I found out how much money they're going to offer me in my "new" job, which is really the same job but with a title and department change. It's right about exactly what Lana and I figured it'd be in our last communist cell meeting. Cheap fuckers. And the thing is, my new manager thinks it's "pretty good!", because compared to what he's normally able to get for other people, and what they pay us in general around here, he's right, it's not bad. But is it enough to work for Rapacious Corporate Landfuckers?? Stay tuned.
Speaking of whom, tomorrow I'm meeting with her and the other members of our colocation cabal for the first time. Not Lana for the first time, the other people. Duh. If you wouldn't read what I'm writing you'd know what I was saying better. Anyway, this is exciting because once the machine is set up, this very little cybervillage right here will be Movin On Up... On the other hand, the minute I try to load any of my content onto the box in the colo, it'll crash and all the backup media will grow fungi.

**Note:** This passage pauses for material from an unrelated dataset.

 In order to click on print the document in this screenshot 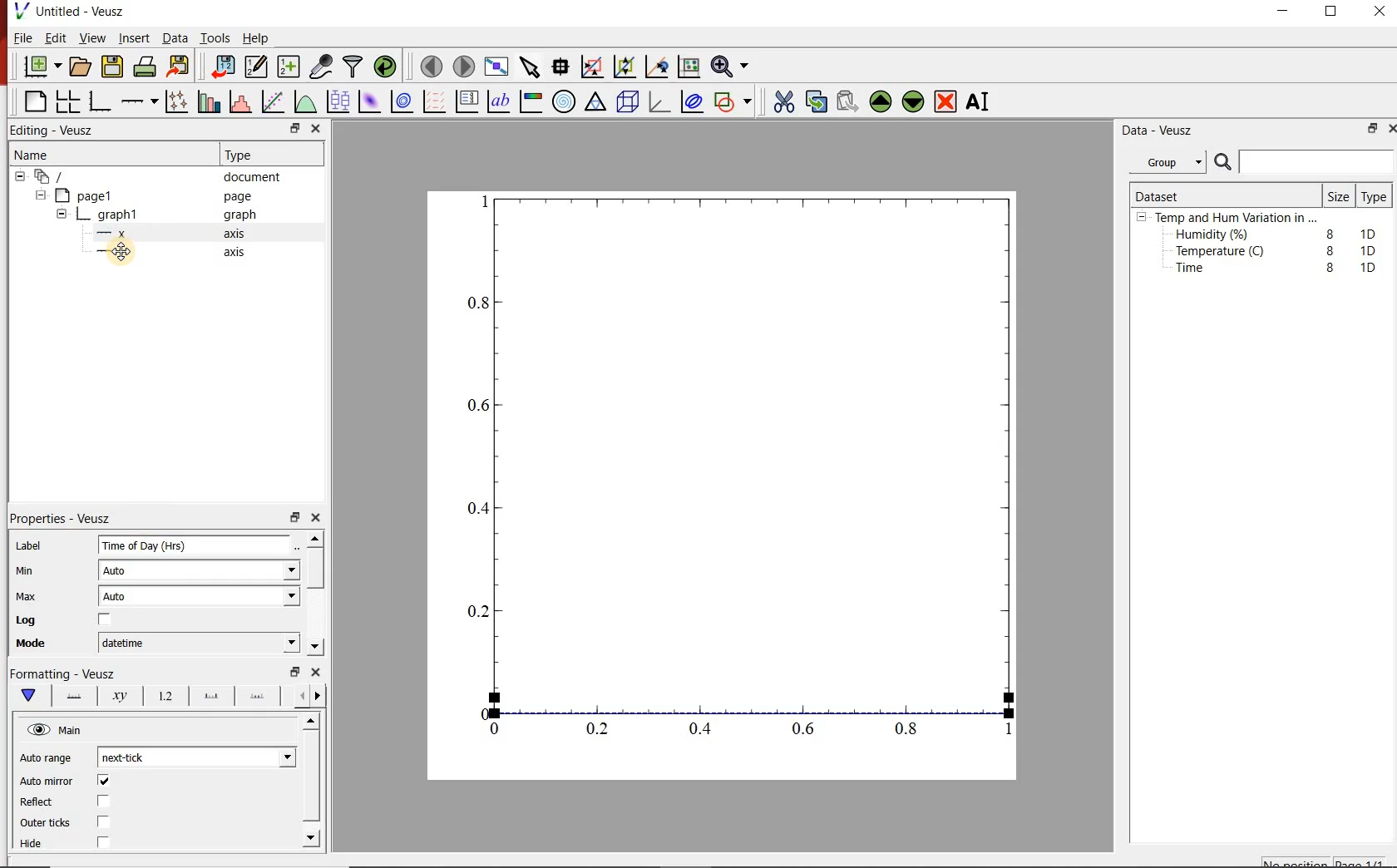, I will do `click(146, 69)`.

I'm just special that way sometimes.
I also canceled my dentist appointment Today. Hurrah for me. Well, but besides being a bit pathetic, at least I didn't act even more pathetically and just show up because they were expecting me to and who am I to not do what's expected of me... Now on to the land of sonic screwdrivers and stereo eyephones, and most important of all, nitrous oxide...
Hmmm. What other vague speedbumps rising up above the ground fog of this unexamined life? I was kind of hoping that Giles and Professor Walsh would get together in Buffy, but that doesn't look too promising now. Unless they're acting like 4th graders which I suppose is possible. "Oh please, she's like 40! She has better things to do than hang out with a bunch of kids." Ha. Again with 2 weeks of reruns now. Oy.
Whee. 41 minutes to go. Again. Tick.
Willfully blind self-indulgent nebbish or amusingly quirky old coot? And how bout that local sports team? Discuss among yourselves.
All names are fake, most places are real, the author is definitely unreliable but it's all in good fun. Yep.